Characterization of Aquatic Particles by Direct FTIR Analysis of Filters and Quantification of Elemental and Molecular Compositions

This paper presents the first characterization of aquatic particles and particulate organic matter (POM) by attenuated total reflectance infrared spectroscopy (ATR-FTIR) using particles deposited on filters. Particles from 30 water samples from the St. Lawrence System (Canada) were analyzed ATR-FTIR spectra revealed changes in numerous organic and inorganic functional group contents. Particles from marine waters contained POM enriched in amide, N-H, and aliphatic groups, while terrigenous POM had more COO-/COOH and aromatic groups. The spectra showed the selective degradation of amide, N-H, aliphatic, and carbohydrate-like structures during the sinking of the particles. Partial least-squares (PLS) regression of the ATR-FTIR spectra was used to quantify 12 important elemental and molecular parameters, such as amino acids, bacterial biomarkers, and degradation indices, Most parameters were quantified with good accuracy compared to conventional methods (<15% error).
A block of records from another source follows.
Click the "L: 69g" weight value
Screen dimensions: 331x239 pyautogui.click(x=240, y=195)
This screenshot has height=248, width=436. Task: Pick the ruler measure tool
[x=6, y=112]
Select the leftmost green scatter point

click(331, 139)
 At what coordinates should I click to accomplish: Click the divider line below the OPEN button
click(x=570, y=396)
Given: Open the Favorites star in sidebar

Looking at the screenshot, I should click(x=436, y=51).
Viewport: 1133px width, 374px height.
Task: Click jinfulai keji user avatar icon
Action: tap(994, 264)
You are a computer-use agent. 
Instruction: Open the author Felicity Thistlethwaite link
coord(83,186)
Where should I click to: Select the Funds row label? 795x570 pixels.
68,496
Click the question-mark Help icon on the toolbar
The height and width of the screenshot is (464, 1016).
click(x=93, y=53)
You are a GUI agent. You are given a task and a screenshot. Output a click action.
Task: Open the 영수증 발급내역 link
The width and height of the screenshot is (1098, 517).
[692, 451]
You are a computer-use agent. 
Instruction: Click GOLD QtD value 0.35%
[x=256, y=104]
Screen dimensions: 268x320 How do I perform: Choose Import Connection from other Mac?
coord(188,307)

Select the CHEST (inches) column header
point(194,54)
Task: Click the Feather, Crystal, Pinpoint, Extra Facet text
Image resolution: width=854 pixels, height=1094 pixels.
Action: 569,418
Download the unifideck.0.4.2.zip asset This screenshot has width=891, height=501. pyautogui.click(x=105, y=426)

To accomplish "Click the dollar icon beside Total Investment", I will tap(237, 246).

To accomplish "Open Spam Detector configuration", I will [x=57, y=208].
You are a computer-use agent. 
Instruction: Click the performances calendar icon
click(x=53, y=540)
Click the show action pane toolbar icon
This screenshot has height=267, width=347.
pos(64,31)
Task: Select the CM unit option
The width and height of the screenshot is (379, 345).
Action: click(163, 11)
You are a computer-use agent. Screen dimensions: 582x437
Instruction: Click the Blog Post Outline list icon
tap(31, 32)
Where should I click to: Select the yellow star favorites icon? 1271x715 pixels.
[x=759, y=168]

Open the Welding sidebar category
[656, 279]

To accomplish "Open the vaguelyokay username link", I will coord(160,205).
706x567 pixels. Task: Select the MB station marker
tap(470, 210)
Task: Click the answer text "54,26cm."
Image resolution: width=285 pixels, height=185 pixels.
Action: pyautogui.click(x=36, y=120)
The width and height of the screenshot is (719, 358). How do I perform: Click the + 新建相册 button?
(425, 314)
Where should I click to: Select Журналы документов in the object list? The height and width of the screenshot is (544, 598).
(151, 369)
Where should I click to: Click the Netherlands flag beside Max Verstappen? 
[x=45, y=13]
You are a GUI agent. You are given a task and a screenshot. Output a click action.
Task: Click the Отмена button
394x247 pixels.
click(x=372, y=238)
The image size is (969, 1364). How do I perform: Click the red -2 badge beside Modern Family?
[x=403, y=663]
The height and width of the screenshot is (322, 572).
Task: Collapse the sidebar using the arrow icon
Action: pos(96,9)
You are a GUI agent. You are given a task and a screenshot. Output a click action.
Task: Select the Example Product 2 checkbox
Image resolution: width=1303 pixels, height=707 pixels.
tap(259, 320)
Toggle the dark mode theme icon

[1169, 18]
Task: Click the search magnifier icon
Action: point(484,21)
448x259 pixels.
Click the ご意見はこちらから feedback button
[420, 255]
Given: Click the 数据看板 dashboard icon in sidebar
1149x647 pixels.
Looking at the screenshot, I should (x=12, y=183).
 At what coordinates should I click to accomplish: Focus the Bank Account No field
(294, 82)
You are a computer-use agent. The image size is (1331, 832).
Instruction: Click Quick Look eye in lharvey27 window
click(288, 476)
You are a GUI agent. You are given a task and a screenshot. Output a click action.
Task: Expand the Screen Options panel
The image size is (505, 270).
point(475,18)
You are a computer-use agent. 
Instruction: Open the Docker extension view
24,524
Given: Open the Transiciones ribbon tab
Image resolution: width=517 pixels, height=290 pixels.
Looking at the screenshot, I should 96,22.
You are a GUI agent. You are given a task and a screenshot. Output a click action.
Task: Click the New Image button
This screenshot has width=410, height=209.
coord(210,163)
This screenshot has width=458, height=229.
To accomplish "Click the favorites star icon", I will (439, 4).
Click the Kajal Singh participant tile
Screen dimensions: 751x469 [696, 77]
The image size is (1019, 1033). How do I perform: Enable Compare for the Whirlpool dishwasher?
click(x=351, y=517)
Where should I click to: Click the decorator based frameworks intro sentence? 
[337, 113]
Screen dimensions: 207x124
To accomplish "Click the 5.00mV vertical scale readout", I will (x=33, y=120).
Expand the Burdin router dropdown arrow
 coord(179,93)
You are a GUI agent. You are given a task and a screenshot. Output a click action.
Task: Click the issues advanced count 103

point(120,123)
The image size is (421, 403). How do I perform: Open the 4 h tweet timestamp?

The spectral regions leading to the best quantifications and the PLS loadings revealed that aromatic cycles, other unsaturated structures, and COO-/COOH groups were degraded at a much slower rate than N-molecules, such as amino acids, and carbohydrates. Marine POM was enriched in CH3 groups. CH3 groups appeared highly labile and abundant in bacterial POM. ATR-FTIR represents a new and powerful method for a rapid, inexpensive, and nondestructive characterization of particles collected by filtration revealing important biogeochemical processes involving POM.